Ravello, la voisine de la Scala, essaya bien encore de résister aux Pisans victorieux ; mais elle ne tarda pas à succomber, et fut également dévastée. La perte de ces deux cités auxiliaires acheva la ruine d’Amalfi. La jalousie des Pisans fut satisfaite ; ils n’eurent plus à redouter la rivalité d’une ville qui déclina rapidement.

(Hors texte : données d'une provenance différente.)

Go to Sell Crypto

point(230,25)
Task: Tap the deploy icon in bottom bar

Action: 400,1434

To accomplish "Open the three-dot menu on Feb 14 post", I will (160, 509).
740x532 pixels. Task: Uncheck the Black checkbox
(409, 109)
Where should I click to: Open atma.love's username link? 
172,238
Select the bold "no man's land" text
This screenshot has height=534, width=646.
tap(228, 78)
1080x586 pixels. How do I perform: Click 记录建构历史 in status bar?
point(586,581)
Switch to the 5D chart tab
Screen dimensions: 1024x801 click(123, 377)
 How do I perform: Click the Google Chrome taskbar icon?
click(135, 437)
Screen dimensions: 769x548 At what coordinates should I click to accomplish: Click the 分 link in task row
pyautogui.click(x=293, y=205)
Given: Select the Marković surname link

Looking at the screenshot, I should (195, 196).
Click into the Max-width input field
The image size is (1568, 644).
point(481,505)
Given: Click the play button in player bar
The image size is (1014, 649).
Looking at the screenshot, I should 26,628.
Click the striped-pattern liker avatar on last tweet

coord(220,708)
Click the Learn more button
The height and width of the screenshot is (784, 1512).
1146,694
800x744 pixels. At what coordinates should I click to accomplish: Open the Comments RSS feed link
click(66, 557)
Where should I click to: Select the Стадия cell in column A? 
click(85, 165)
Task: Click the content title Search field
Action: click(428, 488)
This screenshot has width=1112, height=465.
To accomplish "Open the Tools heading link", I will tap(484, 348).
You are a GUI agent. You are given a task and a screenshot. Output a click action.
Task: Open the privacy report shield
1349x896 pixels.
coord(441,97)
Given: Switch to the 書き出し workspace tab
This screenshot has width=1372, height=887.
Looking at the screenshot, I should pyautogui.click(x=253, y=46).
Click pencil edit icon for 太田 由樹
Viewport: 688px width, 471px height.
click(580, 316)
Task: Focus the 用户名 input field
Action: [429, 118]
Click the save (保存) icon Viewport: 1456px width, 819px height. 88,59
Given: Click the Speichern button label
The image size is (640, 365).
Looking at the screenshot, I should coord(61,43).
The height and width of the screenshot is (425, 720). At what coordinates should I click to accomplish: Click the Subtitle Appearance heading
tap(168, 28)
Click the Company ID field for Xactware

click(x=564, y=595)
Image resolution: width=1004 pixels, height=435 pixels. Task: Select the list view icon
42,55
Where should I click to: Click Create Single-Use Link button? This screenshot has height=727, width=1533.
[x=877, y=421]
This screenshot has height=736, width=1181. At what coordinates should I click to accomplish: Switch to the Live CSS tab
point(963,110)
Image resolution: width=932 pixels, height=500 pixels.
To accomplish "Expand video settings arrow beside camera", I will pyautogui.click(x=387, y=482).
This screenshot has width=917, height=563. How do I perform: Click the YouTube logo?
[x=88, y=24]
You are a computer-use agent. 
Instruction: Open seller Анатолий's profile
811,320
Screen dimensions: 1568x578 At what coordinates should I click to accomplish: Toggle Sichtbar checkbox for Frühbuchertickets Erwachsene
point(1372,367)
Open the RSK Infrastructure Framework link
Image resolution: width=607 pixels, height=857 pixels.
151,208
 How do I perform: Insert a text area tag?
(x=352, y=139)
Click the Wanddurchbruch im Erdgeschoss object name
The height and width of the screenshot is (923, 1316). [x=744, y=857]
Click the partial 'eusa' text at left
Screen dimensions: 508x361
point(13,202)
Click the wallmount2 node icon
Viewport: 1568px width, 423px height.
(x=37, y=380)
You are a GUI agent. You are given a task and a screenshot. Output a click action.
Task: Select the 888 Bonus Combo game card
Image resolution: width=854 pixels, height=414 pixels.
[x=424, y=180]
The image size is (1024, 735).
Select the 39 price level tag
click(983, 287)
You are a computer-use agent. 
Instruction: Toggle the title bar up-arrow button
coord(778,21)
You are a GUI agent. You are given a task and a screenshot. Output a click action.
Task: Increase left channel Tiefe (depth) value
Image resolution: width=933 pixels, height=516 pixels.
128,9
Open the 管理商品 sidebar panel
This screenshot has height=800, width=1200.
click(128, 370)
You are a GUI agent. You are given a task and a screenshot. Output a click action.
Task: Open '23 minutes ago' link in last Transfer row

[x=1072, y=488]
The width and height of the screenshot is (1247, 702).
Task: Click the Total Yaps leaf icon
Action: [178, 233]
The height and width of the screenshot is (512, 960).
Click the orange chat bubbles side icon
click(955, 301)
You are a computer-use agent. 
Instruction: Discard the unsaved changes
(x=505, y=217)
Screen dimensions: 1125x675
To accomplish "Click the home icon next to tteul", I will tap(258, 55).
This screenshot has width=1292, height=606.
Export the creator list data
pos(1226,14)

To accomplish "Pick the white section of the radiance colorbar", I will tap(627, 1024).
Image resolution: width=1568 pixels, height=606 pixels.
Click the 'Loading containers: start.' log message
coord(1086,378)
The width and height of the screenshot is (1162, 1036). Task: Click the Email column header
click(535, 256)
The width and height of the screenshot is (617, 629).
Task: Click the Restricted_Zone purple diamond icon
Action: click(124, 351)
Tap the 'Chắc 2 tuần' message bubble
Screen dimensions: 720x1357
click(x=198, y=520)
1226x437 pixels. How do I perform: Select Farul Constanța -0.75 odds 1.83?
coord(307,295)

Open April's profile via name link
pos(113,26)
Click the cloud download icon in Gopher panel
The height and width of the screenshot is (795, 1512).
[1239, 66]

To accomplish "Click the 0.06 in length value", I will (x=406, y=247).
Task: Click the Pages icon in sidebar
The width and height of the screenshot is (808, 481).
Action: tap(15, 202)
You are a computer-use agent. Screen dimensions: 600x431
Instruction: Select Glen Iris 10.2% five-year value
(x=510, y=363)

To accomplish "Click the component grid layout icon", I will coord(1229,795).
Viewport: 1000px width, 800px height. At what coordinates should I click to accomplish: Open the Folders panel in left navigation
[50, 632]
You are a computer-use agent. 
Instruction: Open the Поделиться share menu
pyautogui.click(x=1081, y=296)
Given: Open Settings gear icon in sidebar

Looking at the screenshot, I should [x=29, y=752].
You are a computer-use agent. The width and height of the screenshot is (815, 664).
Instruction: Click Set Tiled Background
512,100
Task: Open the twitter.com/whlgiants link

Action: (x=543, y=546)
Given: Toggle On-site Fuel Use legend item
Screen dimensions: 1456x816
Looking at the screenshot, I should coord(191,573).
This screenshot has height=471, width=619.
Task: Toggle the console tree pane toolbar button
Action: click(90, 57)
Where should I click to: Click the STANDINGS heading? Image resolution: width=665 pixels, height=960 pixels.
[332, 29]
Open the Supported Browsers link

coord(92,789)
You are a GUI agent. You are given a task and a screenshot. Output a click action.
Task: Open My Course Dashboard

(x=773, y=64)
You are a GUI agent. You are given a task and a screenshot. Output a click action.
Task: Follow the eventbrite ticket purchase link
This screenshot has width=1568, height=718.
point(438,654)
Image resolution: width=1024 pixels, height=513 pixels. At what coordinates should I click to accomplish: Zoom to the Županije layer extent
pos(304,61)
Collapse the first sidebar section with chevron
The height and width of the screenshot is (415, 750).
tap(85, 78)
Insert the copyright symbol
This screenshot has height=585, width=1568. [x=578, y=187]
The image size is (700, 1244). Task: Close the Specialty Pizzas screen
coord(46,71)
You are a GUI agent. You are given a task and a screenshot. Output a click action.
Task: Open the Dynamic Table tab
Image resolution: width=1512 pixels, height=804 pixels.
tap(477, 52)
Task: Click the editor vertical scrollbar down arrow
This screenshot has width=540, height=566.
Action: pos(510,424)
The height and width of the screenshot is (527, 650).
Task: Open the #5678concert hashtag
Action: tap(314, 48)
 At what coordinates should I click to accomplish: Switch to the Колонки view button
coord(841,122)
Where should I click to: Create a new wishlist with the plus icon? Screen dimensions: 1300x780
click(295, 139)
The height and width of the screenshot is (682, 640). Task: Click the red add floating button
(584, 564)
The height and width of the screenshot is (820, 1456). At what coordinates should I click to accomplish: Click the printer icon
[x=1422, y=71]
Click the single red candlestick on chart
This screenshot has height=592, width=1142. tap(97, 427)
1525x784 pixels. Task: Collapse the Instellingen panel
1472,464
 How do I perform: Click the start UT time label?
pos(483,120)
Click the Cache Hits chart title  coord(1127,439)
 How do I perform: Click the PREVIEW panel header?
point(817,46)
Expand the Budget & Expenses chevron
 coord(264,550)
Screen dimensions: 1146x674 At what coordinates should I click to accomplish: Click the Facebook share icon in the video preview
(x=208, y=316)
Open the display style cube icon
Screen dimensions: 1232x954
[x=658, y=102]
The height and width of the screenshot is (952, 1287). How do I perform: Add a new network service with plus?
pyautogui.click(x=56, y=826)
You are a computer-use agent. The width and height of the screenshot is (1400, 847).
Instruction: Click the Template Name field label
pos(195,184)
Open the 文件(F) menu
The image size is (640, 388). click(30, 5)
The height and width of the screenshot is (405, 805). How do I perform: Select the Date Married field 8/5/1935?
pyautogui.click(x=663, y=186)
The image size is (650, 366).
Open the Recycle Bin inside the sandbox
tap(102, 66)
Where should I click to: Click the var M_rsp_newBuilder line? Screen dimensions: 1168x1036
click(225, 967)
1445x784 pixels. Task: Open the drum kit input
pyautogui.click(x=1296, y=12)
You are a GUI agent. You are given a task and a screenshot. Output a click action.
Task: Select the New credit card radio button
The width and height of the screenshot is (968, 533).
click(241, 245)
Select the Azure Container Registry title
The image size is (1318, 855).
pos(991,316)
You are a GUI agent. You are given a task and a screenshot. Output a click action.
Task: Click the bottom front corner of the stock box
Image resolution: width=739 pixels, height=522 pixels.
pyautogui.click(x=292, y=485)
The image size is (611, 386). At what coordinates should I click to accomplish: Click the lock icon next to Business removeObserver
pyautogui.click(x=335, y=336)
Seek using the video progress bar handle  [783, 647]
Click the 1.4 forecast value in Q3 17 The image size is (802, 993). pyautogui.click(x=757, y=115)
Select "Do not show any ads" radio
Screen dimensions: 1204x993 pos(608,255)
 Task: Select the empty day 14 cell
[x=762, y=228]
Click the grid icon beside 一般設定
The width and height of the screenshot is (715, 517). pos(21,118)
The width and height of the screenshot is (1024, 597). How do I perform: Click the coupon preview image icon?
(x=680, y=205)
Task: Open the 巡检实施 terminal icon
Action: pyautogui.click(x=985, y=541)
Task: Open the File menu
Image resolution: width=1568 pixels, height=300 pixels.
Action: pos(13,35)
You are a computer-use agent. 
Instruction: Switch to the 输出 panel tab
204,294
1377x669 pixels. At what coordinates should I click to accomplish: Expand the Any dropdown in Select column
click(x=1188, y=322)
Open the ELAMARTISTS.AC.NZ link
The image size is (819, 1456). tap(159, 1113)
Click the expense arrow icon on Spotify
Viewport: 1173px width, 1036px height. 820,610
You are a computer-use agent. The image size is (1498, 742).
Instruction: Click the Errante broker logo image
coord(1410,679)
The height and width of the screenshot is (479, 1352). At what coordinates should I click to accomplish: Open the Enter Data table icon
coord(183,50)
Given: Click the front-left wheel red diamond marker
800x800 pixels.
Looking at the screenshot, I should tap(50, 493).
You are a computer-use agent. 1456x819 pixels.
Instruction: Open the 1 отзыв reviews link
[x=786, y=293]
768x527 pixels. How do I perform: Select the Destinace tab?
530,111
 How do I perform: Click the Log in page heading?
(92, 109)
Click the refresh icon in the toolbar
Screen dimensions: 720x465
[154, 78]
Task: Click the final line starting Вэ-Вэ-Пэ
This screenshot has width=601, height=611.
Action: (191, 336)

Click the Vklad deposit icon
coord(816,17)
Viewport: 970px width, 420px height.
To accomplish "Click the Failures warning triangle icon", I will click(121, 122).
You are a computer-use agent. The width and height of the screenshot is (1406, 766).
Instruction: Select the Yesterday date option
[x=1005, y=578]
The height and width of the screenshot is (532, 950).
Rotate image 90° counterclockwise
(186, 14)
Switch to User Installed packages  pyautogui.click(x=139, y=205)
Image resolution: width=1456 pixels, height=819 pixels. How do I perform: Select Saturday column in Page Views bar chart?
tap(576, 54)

Ses comptoirs furent successivement abandonnés, son crédit anéanti, et lorsque, en 1350, les rois de Naples lui enlevèrent ses institutions municipales, seuls restes de son ancienne constitution républicaine, qu’avait maintenues le roi Roger, ils ne frappèrent plus qu’un cadavre, car cette ville, qui en 1137, au commencement de sa décadence, comptait environ cinquante mille habitans, ne renfermait plus alors qu’une insignifiante population.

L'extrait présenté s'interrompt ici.